What you are asked to do - Retype exactly the lines that run from the start of the data to the line holding "Tap the share", including both, and only those.

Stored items
*****

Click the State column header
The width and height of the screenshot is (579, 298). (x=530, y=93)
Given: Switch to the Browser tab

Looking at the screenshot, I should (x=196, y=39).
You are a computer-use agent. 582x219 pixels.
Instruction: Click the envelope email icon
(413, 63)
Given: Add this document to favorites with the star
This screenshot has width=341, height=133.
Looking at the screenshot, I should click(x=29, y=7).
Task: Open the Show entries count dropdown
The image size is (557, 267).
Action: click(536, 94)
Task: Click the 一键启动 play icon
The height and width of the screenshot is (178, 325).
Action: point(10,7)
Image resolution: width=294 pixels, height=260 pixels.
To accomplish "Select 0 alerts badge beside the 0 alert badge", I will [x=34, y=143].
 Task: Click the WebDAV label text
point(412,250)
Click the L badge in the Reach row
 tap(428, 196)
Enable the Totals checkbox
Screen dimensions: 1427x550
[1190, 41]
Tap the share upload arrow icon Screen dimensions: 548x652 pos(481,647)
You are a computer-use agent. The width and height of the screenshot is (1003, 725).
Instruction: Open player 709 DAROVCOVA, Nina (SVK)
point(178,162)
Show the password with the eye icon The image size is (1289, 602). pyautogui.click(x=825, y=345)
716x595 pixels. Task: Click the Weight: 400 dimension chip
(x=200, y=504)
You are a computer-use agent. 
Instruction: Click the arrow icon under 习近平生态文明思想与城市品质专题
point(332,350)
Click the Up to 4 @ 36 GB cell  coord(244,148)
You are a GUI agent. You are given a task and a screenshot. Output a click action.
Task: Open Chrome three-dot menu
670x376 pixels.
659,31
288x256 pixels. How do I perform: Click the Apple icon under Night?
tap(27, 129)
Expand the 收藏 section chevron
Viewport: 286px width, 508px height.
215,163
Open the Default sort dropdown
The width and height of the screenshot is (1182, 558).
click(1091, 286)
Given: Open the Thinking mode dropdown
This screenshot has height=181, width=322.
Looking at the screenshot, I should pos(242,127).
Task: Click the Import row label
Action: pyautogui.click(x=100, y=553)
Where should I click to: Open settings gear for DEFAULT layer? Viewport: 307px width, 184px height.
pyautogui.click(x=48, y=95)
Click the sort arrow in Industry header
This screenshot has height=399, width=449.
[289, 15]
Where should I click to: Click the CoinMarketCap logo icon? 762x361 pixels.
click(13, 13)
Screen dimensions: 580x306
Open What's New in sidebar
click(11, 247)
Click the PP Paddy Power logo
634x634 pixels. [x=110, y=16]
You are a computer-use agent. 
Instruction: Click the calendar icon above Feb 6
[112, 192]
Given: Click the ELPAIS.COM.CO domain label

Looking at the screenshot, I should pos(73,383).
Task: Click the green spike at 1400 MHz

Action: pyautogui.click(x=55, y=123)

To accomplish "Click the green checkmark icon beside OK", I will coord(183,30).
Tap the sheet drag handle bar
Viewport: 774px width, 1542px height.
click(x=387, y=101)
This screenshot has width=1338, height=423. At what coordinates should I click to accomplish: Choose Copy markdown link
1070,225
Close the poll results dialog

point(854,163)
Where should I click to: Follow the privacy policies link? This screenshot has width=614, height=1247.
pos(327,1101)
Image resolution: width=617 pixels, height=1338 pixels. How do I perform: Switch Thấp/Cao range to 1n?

*****

Solution to this exercise -
Click the State column header
The width and height of the screenshot is (579, 298). (x=530, y=93)
Given: Switch to the Browser tab

Looking at the screenshot, I should (x=196, y=39).
You are a computer-use agent. 582x219 pixels.
Instruction: Click the envelope email icon
(413, 63)
Given: Add this document to favorites with the star
This screenshot has width=341, height=133.
Looking at the screenshot, I should click(x=29, y=7).
Task: Open the Show entries count dropdown
The image size is (557, 267).
Action: click(536, 94)
Task: Click the 一键启动 play icon
The height and width of the screenshot is (178, 325).
Action: point(10,7)
Image resolution: width=294 pixels, height=260 pixels.
To accomplish "Select 0 alerts badge beside the 0 alert badge", I will [x=34, y=143].
 Task: Click the WebDAV label text
point(412,250)
Click the L badge in the Reach row
 tap(428, 196)
Enable the Totals checkbox
Screen dimensions: 1427x550
[1190, 41]
Tap the share upload arrow icon Screen dimensions: 548x652 pos(481,647)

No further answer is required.